Although it is popularly believed that Australia’s longstanding, stable democracy is simply a reflection of an advanced level of economic development, with age and reading about Australia’s unique ecology and observing its dreadful environmental record, I have come to believe that this generally-held hypothesis is entirely wrong.

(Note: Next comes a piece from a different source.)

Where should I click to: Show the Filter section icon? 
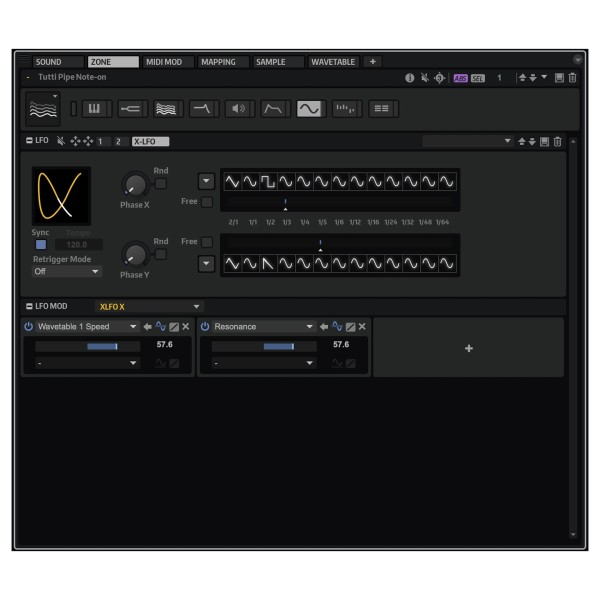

As Gallup and Sachs (2000) discuss, countries in low latitudes have low incomes with a few natural-resource-rich exceptions, and almost all the poorest countries are tropical. Although Australia is more than half outside the geographical tropics, as Huston (2012) demonstrates, it is pedologically entirely tropical. In fact, Orians and Milewski (2007) demonstrate conclusively that all of Australia uniformly surpasses all other extant continents in oligotrophy, but there can exist no doubt Australia stands less distant ecologically from the tropics than it is from the Enriched World, simply because:
  1. Enriched World soils are distinctly more fertile on average than the soils of non-Australian humid tropical and arid outer tropical and subtropical landmasses
  2. Paleopedology (Retallack, 2001, p. 285) gives clear evidence that even the least fertile of the dominant Enriched World soil types were exceedingly rare until the great glaciations began five million year ago
Accepting Australia as a “natural-resource-rich exception” (à la Gallup and Sachs) remains the only logical conclusion.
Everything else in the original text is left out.